Experiments across diverse environments show that PEG significantly improves learning efficiency over baseline methods.
Planning Goals for Exploration
The paper "Planning Goals for Exploration" presents a novel approach to enhancing exploration in goal-conditioned reinforcement learning (GCRL) by utilizing planned exploratory goals (PEG). This method optimizes goal setting using intrinsic exploration rewards, offering a strategy to improve an agent’s learning efficiency in unknown environments.
PEG Framework
Introduction
The PEG framework addresses the core challenge in GCRL: optimally setting exploration goals that maximize exploration benefits. It builds upon the Go-explore methodology by proposing exploratory goals that lead to trajectories with high exploration potential. This involves learning world models and employing sampling-based planning algorithms.
Figure 1: PEG proposes goals for Go-explore style exploration. 1) We start by sampling goal candidates g1​…gN​. 2) For each goal g, we execute the goal-conditioned policy πG in the world model T.
Methodology
The proposed method, PEG, optimizes goal selection to derive maximal exploration value by calculating the potential exploration reward of the end-states achievable by a goal-conditioned policy. Using a learned world model facilitates on-the-fly estimation of an up-to-date goal's potential. The framework's core is the exploitation of these potential states to use sampling-based optimizers such as the Model Predictive Path Integral control (MPPI) for goal planning.
Implementation Details
Implementing PEG requires:
Training of a world model using a variational recurrent state space model.

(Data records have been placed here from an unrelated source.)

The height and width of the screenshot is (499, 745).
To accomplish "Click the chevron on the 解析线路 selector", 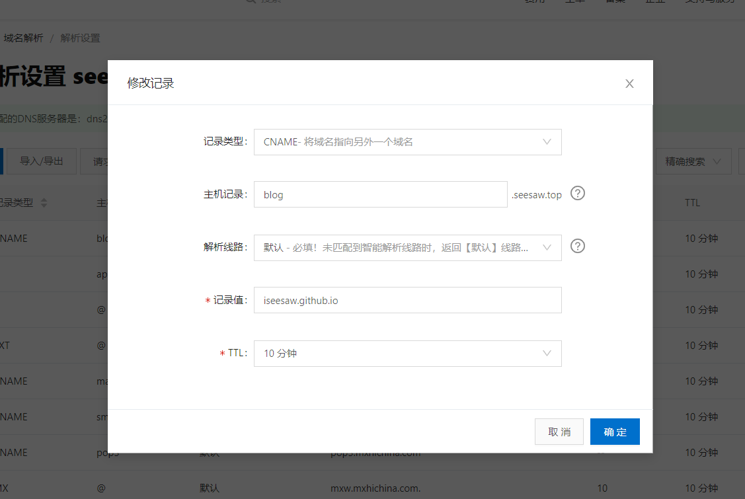I will point(547,247).
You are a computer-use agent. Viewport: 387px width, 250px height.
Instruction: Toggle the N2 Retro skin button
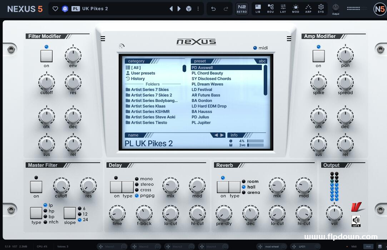[x=242, y=9]

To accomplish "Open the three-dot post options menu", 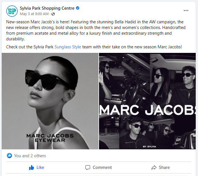I will click(x=186, y=11).
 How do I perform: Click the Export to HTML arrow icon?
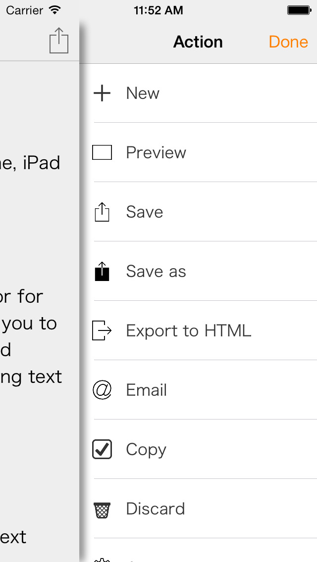point(102,330)
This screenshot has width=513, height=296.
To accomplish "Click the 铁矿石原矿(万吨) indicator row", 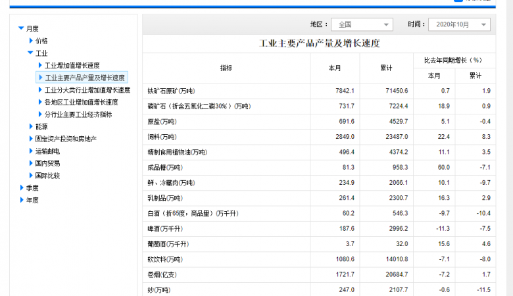I will 171,90.
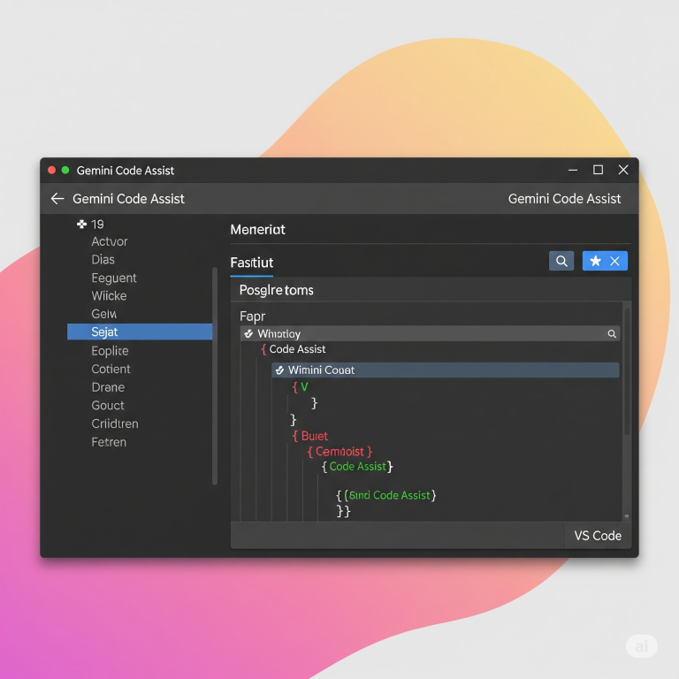This screenshot has height=679, width=679.
Task: Click the icon before Wimatioy
Action: [x=248, y=334]
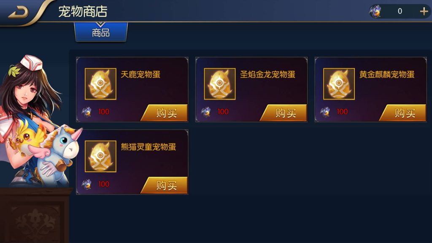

Utilizing an intrinsic motivation policy (Plan2Explore) to generate exploration rewards and facilitate exploration phases.
Continuous adaptation of value functions and goal-conditioned policies using model rollouts.

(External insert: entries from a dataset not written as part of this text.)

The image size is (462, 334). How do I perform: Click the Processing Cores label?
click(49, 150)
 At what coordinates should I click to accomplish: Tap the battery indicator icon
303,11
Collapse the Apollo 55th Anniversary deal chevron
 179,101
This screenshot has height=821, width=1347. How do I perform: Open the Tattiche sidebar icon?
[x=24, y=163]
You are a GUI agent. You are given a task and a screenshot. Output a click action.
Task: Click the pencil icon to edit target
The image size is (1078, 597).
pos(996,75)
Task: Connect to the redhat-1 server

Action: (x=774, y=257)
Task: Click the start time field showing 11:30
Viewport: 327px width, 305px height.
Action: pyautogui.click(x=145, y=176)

Figure 2: We evaluate PEG across four diverse environments, stress-testing exploration in Point Maze, Walker, Ant Maze, and 3-Block Stack.
Experimental Setup
Environments
PEG was evaluated in complex environments, including Point Maze, Walker, Ant Maze, and 3-Block Stack. These diverse settings highlight PEG's capability to manage long-horizon tasks requiring diverse exploration strategies.

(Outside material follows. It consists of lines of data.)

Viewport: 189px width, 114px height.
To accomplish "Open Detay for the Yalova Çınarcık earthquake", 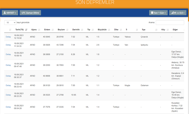I will (x=8, y=37).
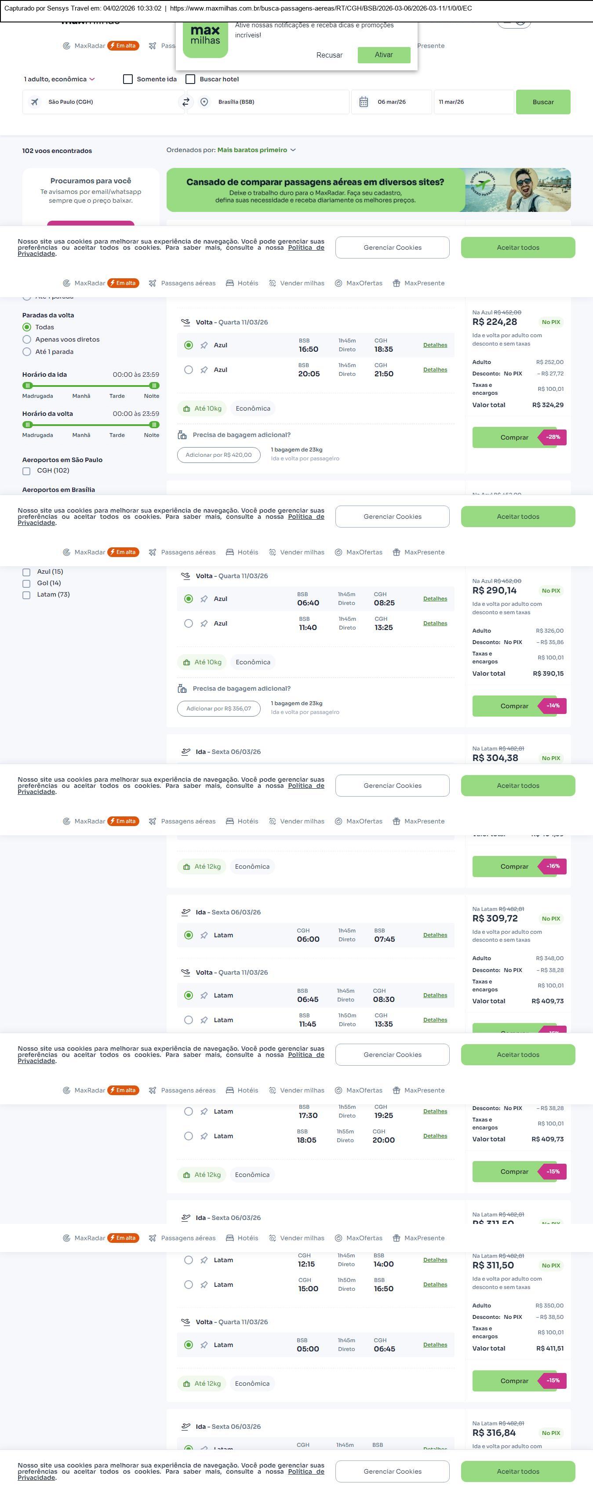Click the airplane icon in the origin field

(35, 102)
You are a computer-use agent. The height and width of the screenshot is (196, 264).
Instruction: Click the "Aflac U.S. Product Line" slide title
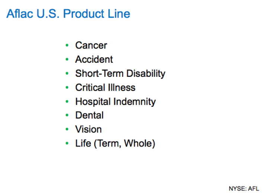[68, 14]
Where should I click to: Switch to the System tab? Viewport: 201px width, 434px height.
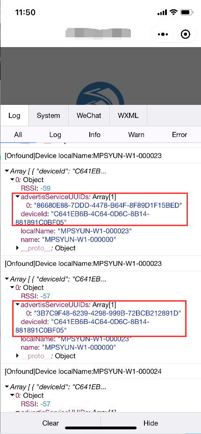pos(48,116)
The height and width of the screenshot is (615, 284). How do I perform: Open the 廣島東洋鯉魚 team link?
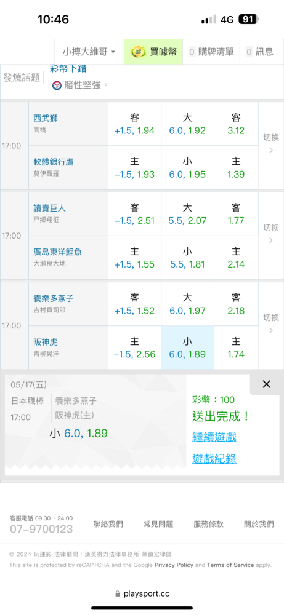[x=58, y=252]
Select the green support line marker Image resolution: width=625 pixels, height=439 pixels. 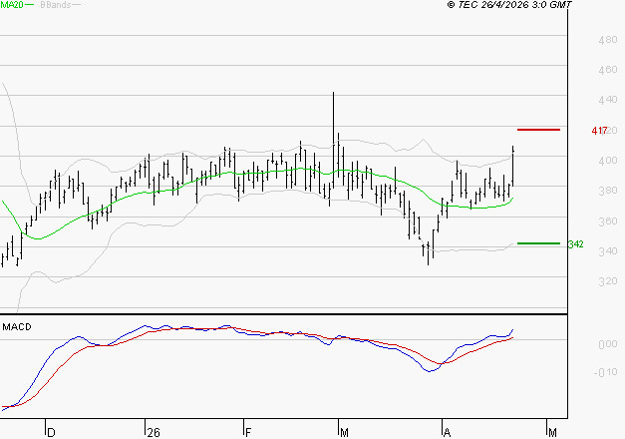tap(538, 243)
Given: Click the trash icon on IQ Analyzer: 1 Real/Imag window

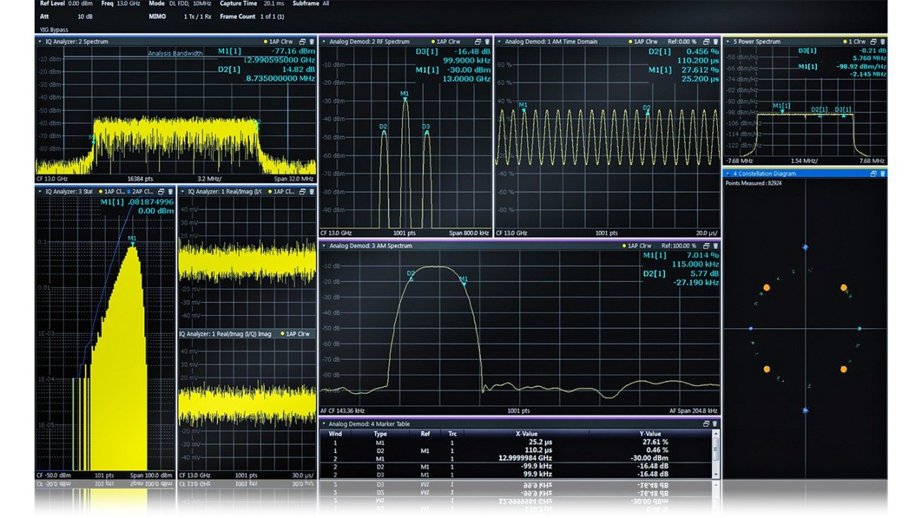Looking at the screenshot, I should pyautogui.click(x=311, y=190).
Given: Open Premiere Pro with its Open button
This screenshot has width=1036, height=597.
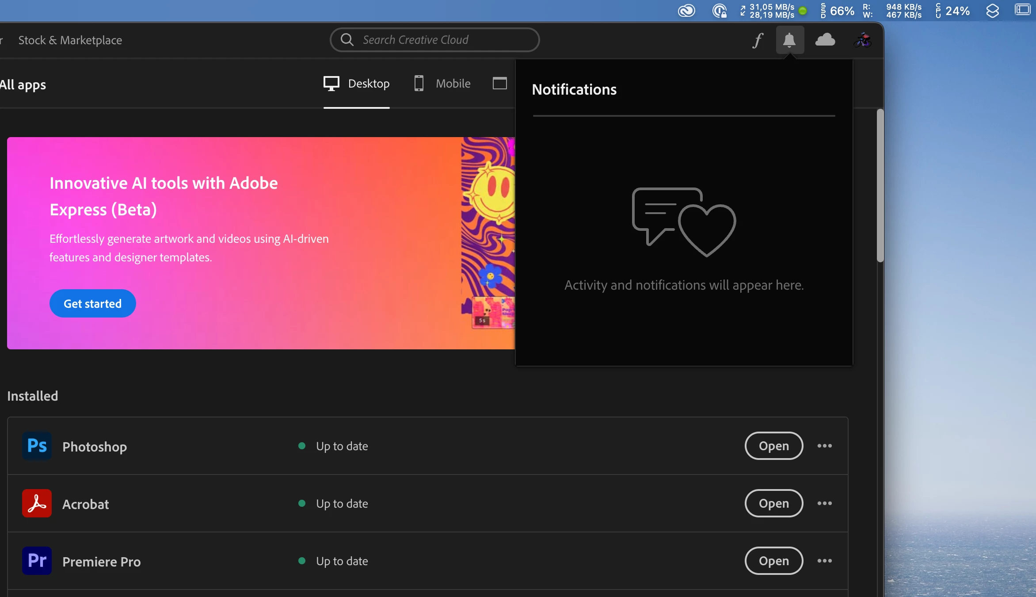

Figure 3: Achieved states and goals for PEG and baselines in different environments highlight PEG’s ability to choose exploratory goals effectively.
Results
PEG consistently outperformed baseline methods across different tasks and environments. The ability of PEG to set exploratory goals leading to high reward trajectories proved advantageous in learning efficiency and capability to handle challenging goal-reaching tasks.
Ablations and Analysis
An ablation paper confirmed the significance of the exploration phase and the goal optimization strategy. Removing the goal optimization step or the exploration policy substantially degraded performance, indicating their critical roles in PEG's success.
Figure 4: Evolution of states and goals of PEG throughout training demonstrates its efficiency in exploring beyond the known state distribution.
Conclusions and Future Work
PEG provides a proficient approach to goal-directed exploration within GCRL, proposing a systematic and efficient way to select exploratory goals. However, its effectiveness hinges on accurate world modeling and optimization strategies. Future research could focus on integrating hierarchical models to extend PEG's capabilities further and address limitations in environments with extremely large goal spaces.
Overall, PEG represents a significant advance in exploration strategies, improving data collection efficacy in learning diverse environment-relevant capabilities.